До штурма Кенигсберга я потом не наблюдал такого мощного огня и такой грандиозной концентрации артиллерии, — признался адмирал. — Вероятно, этот ленинградский день был внушителен не меньше, чем день сталинградской артиллерийской увертюры, начавшей разгром армии Паулюса. Орудия нашей железнодорожной артбригады открывали огонь 136 раз и выпустили при этом 7000 снарядов, а вся артиллерия флота провела 220 стрельб и выпустила 12 000 снарядов крупного калибра»{7}.

Прав маршал артиллерии Г. Ф. Одинцов, отметивший, что в военной истории едва ли имело место такое использование морской артиллерии для нужд наземных войск.

В первые дни наступления погода ограничила действия авиации, и все же наиболее подготовленные экипажи морской авиации вылетели, обеспечивая наступающие войска. Штурмовики непрерывно висели над полем боя, вели огонь из пушек, пулеметов, реактивного оружия и сбрасывали на цели бомбы с взрывателями замедленного действия. А когда на одном из участков нашу пехоту остановила фашистская батарея, адмирал обратился к командующему ВВС:

— Михаил Иванович! Выручай...

И тут же снова вылетели штурмовики. Летчики Никулин и Максюта с бреющего полета штурмовали батарею, пока не заставили ее замолчать.

Михаил Иванович Самохин был всегда правой рукой командующего флотом. Теперь он проявлял исключительную оперативность, бросая авиацию то на прикрытие войск, то для ударов по танкам и артиллерийским батареям.

Наступление длилось не день и не два. Все это время командующий флотом находился на командном пункте командующего Ленинградским фронтом рядом с генералом Говоровым.

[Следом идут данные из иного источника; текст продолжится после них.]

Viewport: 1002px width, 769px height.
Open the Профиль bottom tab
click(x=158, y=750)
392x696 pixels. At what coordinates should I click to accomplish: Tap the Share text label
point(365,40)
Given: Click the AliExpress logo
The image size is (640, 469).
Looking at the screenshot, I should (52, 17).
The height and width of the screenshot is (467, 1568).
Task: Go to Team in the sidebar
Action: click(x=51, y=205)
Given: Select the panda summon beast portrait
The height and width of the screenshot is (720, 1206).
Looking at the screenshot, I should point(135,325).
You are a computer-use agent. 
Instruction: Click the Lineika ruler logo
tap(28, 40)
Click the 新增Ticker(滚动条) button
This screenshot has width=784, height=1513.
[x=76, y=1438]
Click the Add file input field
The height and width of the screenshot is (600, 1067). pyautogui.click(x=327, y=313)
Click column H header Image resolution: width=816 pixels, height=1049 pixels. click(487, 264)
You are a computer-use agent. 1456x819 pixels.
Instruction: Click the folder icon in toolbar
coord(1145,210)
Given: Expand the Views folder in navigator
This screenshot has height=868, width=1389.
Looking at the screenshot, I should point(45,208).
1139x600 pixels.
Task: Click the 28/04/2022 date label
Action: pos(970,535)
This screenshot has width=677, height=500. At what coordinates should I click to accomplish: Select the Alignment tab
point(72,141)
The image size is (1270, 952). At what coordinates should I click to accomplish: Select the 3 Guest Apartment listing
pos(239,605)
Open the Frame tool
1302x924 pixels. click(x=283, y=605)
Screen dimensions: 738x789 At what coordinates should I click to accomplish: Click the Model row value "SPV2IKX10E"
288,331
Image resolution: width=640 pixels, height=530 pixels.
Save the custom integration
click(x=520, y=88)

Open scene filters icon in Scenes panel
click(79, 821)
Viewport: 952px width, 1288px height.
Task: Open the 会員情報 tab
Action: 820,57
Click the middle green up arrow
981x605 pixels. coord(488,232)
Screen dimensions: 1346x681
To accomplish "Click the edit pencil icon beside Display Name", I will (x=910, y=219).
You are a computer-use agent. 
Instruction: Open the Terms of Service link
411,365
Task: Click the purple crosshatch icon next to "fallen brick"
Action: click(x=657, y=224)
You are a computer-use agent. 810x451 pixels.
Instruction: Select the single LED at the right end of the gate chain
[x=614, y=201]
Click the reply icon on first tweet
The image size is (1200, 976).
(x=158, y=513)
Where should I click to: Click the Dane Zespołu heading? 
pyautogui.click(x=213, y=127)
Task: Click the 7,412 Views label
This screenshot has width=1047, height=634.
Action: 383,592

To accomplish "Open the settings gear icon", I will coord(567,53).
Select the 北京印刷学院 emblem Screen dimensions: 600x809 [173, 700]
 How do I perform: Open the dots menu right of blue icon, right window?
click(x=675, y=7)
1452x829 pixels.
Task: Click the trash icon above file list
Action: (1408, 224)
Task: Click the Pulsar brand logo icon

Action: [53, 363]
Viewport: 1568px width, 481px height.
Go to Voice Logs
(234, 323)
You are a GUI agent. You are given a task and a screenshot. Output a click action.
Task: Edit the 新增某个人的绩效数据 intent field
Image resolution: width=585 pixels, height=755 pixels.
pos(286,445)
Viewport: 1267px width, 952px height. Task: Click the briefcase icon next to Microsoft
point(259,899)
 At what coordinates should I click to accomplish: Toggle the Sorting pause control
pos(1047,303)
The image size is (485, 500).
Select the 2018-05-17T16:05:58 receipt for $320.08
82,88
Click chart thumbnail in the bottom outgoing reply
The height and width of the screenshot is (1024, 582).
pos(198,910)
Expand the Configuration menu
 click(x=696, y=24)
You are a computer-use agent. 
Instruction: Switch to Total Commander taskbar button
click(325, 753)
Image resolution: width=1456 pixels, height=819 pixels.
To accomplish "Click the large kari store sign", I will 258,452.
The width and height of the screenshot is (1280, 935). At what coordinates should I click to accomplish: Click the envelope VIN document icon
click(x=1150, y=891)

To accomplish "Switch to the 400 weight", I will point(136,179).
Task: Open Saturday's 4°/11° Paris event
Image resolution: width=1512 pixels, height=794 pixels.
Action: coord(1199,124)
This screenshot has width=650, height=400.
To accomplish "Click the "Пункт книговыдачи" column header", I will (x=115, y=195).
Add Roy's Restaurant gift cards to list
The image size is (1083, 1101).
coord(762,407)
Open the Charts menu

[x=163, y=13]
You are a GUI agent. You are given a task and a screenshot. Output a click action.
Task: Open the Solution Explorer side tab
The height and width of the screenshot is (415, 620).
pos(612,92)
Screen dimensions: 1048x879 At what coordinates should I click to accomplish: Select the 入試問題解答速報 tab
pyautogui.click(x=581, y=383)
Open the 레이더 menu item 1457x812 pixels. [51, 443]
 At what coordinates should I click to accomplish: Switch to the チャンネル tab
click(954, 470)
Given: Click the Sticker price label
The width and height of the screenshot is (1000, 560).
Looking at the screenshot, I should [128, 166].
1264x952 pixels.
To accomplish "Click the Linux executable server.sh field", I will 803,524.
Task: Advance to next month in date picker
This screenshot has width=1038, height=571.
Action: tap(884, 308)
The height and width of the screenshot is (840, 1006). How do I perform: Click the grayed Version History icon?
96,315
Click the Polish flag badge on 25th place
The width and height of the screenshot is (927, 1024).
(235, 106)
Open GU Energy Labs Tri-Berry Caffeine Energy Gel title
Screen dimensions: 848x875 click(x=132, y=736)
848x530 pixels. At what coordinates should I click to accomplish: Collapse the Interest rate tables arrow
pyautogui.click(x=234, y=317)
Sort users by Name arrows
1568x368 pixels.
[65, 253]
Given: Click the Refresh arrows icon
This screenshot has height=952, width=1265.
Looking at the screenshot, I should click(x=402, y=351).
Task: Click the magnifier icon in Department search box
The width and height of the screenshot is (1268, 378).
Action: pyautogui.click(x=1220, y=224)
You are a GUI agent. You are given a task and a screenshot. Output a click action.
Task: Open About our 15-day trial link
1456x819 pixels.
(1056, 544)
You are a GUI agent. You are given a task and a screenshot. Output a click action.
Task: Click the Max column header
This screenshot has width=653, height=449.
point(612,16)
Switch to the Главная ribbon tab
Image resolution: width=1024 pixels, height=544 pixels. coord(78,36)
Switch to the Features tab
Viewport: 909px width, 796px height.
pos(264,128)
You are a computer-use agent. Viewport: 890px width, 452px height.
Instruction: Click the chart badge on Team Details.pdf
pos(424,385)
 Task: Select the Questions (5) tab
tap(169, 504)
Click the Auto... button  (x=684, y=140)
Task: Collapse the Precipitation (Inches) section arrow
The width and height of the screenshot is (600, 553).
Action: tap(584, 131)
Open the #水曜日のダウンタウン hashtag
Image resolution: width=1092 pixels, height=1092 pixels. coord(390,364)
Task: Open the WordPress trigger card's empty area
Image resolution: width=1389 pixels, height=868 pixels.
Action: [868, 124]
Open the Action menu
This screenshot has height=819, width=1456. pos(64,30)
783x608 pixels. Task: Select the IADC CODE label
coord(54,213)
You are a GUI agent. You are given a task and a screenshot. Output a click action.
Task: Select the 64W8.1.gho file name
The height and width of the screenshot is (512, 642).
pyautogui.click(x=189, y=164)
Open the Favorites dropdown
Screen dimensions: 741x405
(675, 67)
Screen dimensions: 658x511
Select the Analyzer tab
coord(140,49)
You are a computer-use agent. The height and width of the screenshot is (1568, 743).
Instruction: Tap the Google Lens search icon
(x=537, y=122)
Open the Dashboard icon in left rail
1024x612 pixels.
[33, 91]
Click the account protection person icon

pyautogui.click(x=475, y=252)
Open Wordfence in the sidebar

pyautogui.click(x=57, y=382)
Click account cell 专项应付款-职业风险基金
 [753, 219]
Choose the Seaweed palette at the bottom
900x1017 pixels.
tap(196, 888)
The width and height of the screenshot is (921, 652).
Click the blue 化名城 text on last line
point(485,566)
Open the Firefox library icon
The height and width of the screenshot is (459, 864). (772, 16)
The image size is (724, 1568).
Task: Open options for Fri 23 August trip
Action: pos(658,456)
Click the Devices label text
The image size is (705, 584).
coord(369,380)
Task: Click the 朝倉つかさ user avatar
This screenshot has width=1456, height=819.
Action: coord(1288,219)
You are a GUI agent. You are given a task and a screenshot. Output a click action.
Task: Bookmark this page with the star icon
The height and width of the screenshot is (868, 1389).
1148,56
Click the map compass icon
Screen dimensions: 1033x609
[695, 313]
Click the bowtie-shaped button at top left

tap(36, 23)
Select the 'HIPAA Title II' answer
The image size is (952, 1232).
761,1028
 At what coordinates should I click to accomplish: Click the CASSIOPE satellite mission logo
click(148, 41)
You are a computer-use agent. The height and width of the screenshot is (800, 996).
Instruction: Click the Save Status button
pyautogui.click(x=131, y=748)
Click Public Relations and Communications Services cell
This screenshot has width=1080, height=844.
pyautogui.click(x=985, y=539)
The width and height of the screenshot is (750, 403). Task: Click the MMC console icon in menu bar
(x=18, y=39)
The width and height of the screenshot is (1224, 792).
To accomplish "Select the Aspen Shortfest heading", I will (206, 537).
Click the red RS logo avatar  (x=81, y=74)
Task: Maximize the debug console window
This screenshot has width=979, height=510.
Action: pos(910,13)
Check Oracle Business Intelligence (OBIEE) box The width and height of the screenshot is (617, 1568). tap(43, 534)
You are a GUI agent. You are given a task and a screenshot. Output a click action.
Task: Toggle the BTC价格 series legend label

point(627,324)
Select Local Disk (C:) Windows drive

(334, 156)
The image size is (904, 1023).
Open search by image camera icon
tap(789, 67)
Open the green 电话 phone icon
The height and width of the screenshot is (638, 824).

И как было в эту страдную пору не вспомнить события годовой давности, с которых все началось. То была первая попытка вырваться из стального кольца блокады, прорубить хотя бы узенький коридор, способный связать Ленинград с Большой землей. Семь дней и семь ночей (с 12 по 18 января 1943 года) комфлотом находился на своем КП, управляя огнем морской артиллерии, действиями морской пехоты, гордый сознанием, что и ханковцы, и тысячи других моряков с кораблей и частей флота, влившиеся в ряды армии, с успехом сражаются на главном направлении.